# ASSIGNMENT
Your answer should be the lines of the listing that contain the word "green".

# MATERIAL FOR THIS TASK
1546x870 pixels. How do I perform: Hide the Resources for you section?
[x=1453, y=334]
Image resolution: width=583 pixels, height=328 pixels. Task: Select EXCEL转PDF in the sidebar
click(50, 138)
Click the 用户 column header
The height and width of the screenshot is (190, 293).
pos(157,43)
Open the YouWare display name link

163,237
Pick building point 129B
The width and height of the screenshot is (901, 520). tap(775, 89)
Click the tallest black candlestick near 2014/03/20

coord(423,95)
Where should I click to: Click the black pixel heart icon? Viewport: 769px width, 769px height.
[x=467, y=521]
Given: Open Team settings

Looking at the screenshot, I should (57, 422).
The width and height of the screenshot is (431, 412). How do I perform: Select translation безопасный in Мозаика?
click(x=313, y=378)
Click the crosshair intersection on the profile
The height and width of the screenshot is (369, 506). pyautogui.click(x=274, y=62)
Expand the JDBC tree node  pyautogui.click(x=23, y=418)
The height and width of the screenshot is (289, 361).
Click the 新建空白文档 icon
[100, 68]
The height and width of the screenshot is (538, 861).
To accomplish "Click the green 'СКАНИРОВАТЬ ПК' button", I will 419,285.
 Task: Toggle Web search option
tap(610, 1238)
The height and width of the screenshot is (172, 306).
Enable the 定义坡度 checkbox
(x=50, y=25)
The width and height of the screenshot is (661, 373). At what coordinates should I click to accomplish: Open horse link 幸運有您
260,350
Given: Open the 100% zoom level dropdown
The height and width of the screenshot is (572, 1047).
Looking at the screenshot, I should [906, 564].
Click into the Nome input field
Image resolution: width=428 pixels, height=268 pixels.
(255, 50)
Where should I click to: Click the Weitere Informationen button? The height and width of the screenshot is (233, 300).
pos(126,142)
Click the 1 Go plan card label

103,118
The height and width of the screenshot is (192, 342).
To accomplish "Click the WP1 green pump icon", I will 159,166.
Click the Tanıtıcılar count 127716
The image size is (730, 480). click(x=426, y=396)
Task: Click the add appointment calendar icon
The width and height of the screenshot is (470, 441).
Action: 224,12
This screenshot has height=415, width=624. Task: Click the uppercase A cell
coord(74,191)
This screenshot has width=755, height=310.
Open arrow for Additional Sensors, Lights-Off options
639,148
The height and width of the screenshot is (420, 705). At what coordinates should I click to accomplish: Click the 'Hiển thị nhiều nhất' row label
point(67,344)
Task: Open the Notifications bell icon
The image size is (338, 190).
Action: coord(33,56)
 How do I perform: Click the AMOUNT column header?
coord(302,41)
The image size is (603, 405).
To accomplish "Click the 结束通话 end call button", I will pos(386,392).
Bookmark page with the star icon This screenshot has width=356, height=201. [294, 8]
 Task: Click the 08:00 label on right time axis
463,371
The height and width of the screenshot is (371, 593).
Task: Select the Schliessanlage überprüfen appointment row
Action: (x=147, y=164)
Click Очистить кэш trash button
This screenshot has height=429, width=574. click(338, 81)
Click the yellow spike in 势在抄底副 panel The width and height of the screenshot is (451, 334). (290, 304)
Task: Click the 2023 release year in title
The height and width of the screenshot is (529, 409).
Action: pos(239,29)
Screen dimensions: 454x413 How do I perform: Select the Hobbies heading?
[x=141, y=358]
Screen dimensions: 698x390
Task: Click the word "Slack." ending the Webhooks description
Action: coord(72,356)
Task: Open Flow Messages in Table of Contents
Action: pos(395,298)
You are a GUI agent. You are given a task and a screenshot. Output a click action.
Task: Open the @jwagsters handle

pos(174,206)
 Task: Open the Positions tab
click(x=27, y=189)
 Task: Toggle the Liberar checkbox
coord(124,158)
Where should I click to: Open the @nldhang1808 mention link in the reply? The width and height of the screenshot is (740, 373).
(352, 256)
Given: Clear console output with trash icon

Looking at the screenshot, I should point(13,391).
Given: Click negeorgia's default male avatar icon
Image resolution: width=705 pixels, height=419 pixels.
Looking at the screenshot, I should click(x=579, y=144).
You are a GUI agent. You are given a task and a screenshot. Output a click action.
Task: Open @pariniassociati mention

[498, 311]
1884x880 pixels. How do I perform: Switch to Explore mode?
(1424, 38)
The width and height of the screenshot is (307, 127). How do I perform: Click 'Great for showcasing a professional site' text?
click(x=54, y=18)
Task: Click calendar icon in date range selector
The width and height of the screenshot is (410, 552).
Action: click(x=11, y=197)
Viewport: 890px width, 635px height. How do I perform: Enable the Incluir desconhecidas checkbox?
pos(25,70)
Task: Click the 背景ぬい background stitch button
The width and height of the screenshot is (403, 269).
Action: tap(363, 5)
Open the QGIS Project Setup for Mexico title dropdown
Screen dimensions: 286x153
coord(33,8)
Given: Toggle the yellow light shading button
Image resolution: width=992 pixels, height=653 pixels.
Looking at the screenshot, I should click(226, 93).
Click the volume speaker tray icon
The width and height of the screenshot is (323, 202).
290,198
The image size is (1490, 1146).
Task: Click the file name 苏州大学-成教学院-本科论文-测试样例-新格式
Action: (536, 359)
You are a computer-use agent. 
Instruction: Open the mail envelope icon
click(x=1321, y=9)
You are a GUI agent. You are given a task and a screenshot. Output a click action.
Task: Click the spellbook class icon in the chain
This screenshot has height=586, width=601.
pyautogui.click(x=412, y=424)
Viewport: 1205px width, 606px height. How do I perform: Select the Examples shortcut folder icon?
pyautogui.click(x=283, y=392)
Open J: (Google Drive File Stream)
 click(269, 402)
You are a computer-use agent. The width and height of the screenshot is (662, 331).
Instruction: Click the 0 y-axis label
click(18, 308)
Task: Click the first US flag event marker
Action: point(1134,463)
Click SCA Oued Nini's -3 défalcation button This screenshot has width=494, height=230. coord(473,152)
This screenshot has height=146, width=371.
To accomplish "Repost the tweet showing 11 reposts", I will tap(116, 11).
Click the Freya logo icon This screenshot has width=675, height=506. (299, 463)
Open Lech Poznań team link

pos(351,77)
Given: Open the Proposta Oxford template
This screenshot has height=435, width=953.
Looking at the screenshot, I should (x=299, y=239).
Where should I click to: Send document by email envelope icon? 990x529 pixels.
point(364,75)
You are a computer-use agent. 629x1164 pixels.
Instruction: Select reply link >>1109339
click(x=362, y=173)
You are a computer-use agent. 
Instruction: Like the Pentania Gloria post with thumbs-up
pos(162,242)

# WORKED SOLUTION
To accomplish "Click the green 'СКАНИРОВАТЬ ПК' button", I will 419,285.
To accomplish "Click the WP1 green pump icon", I will 159,166.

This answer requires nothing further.